[Extracted data Boundary: Start]

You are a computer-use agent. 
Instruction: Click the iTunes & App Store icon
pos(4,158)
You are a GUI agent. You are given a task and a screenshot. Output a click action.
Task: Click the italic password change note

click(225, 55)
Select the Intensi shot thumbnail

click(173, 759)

[Extracted data Boundary: End]

Activity
Wherever the string "agent" occurs in the entries, copy that whole line.

Answer space
You are a computer-use agent. 
You are a GUI agent. You are given a task and a screenshot. Output a click action.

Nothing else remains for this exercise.